D'ailleurs cette nullité relative n'est pas nécessaire pour assurer la protection de l'acheteur, car, si l'on admettait la validité, l'acheteur auquel son vendeur a livré une chose d'autrui trouverait une protection suffisante dans les sanctions habituelles de l'inexécution : « l'exceptio non adipleti contractus » et la résolution. En effet, que le vendeur n'ait rien livré ou qu'il ait livré la chose d'autrui, il se trouve en état d'inexécution, puisqu'il s'était engagé envers l'acheteur non seulement à lui procurer la possession, mais à le rendre propriétaire. Dans ces conditions, si le vendeur le poursuit en payement du prix, l'acheteur peut opposer « l'exception non adipleti contractus »; si l'acheteur veut se faire restituer le prix déjà payé, il pourra agir en résolution.

Les règles de l'action en résolution seraient en outre beaucoup mieux adaptées que celle de la nullité relative125(*). La nullité relative se prescrit par dix ans et la jurisprudence applique effectivement la prescription de dix ans à la nullité de l'article 1599. Mais il peut se faire qu'au bout de dix ans, l'acheteur, même de bonne foi, n'ait pas encore réalisé la prescription ; il suffit de supposer que le véritable propriétaire de l'immeuble vendu habite hors du ressort de cour d'appel de la situation de l'immeuble. Dans l'intervalle qui s'écoulera entre la prescription extinctive de son action et la prescription acquisitive du bien vendu, l'acheteur devra demeurer dans cette situation précaire dont il s'agissait effectivement de le faire sortir : il sera exposé à la revendication du véritable propriétaire sans pouvoir prendre les devants. Avec la résolution, il n'en serait pas de même, la prescription étant de trente ans. A ce point de vue, la résolution serait donc plus protectrice de l'acheteur.
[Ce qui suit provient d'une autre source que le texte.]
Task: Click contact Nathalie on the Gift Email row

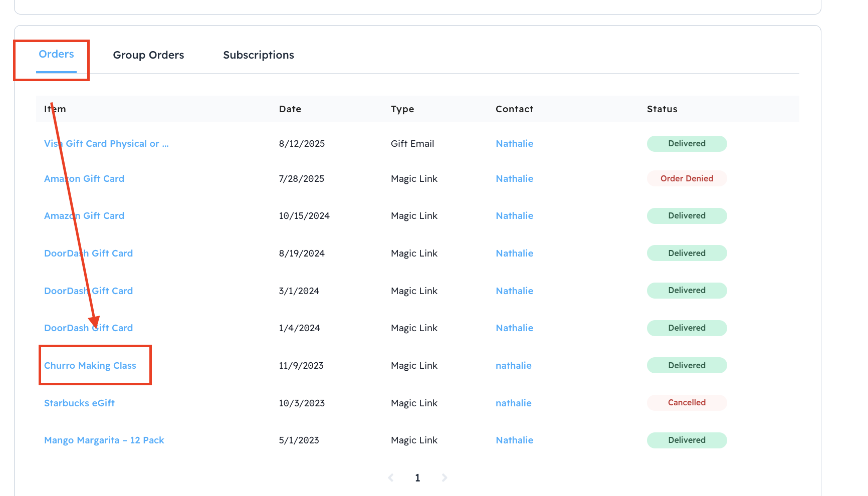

Par contre, la nullité a un caractère automatique que ne présente pas en principe la résolution, qui laisse place au contraire à un pouvoir d'appréciation du tribunal. Mais cet automatisme de la nullité est-il bien nécessaire ? Il a pour conséquence de permettre à l'acheteur de mauvaise foi de faire tomber le contrat immédiatement, sans attendre de savoir si l'exécution sera possible ou non. Au contraire, si l'on admet que la vente est valable et susceptible seulement de résolution, le juge aura un pouvoir d'appréciation lui permettant de tenir compte des circonstances, notamment de la bonne ou mauvaise foi de l'acheteur, et de la possibilité ou de l'impossibilité d'une exécution ultérieure. Si l'acheteur était de bonne foi, il a cru devenir immédiatement propriétaire, et l'on admettra plus facilement la résolution. Si au contraire, il était de mauvaise foi, il savait qu'il ne pouvait devenir immédiatement propriétaire, et il n'est pas fondé à se plaindre avant l'écoulement d'un délai raisonnable.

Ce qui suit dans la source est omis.